One thing is very clear, the Yankees, Royals and Reds did not help their pitching staffs in 2005, no matter how you look at the data.
A hat tip to Mitchel Lichtman, who used this idea first in UZR, but has gone on to private practice.
I know this subject was brought up previous in the other PMR discussions, but looking at the Difference column, most teams are positive. What I'd like to see is some numbers metric of above/below average. That's one of the reasons why numbers like Rate and OPS+ are so easy to use. Just looking at the number tells you how the player did compared to average.
With 25 of 30 teams in the basic model outperforming their predicted DER, and a 26th team being virtually identical to the model, it seems to me that there's either a problem in the model, or something in the BIP distribution changed between 2004 and 2005. The model should not be underpredicting DER for that many teams.
I've re-done the numbers for my own use with a fudge factor. If anyone wants them, drop me an e-mail.
David
Oh, and David, this is great stuff! Keep it coming.
Mike, the model is based on four years of data. My guess is if I ran all four team seasons, you'd see an even number above and below 0.
David, interesting data. One question and observation. How do you interpret the DER? If the Phillies have a DER of .703, does that mean there's a 70 percent chance that a ball put in play will turn into an out? And I noticed that there's not a lot of variation in the data. It seems like all the team are in the .68 to .70 range. Is there any concrete way to describe how a team with a DER of .700 differs from a team with a DER of .680?
Steve, your interpretation of DER is correct. These are fieldable balls in play, so out of the park home runs are removed from the equation.
It may help you get a handle on DER by thinking of it as 1.0-DER. That would be approximately batting average vs. the defense. So the difference between a .700 DER and a .680 DER is the difference between a .300 hitter and a .320 hitter.
David, you rock! Love this stuff.
Besides the Red Sox drop w/ no park variable, the Nationals rise is also quite drastic, from #12 to #27. That big stadium must let them catch many fly balls that would be HR's elsewhere.
Really great information.
Another way to think about what a .703 DER means is that the Phillies' fielders made 129 more outs than expected. That's about 100 runs (depending on distribution btwn IF and OF), or a reduction in team RA/G of 0.62. In fact, making the "difference" column in the table outs (or runs) rather than DER would probably be more helpful.
"Unlike 2004, this was a very good defensive year."
With about 130,000 BIP each year, I'm skeptical that there are really 'bad' or 'good' years. The THT site shows overall DER at .695 in 2004 and .695 in 2005. If that's right, it's hard to conclude this was a better fielding year. Or if DER was higher this year, I would look to factors like weather, park changes, strike zone changes, etc. before concluding the overall level of fielding changed.

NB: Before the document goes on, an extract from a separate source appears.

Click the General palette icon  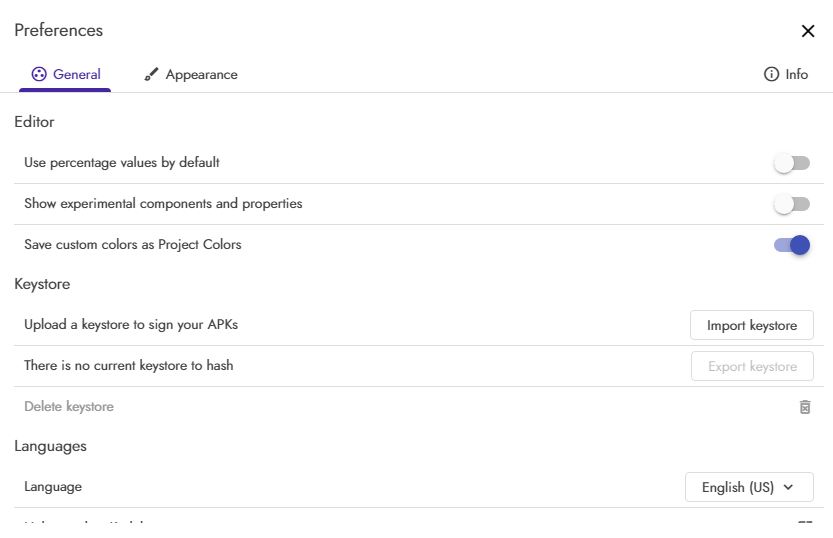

David is taking the perspective, in his presentation and perhaps in his opinion, the following:
given that the "true mean" league-average is zero for the last 4 years, any deviation within those 4 years at the league-level is a true difference in skill.
There are a multitude of reasons why the "sample" mean is not zero for each of the last 4 years (within the 4-yr population). Change in personnel or quality of fielders is one, but that is probably way down the list. External factors, like the climate, or ball (or list your favorite) can be a cause.
It is much more beneficial, and probably more accurate, to list the annual "true mean" of each sample year as zero. It makes in-season comparisons much easier, and easier to grasp.
Year-to-year comparisons are probably more accurate as well (rather than making it seem like 80% of the fielders, improved, or whatever the number is).
That said, I love this!
There are two things being tracked: real DER and pred DER. Real DER changes very little -- approx .691 in 2004 and .694 in 2005 according to David's data. If 3 plays out of 1,000 makes '05 a "better fielding year," well OK (but the difference is w/in the MOE). But the predicted DER goes from .698 last year to .681 this year. That doesn't make sense to me. The distribution of 125,000 BIP can't possibly be that different.
Guy,
You raise an excellent point. I'll look into this. One problem is that if you look at the table from last year, there's a different underlying model, in that it's based on three years (2002-2004) of data. I don't know if that's enough to cause a difference, but I'm going to run 2004 against the four year model and see.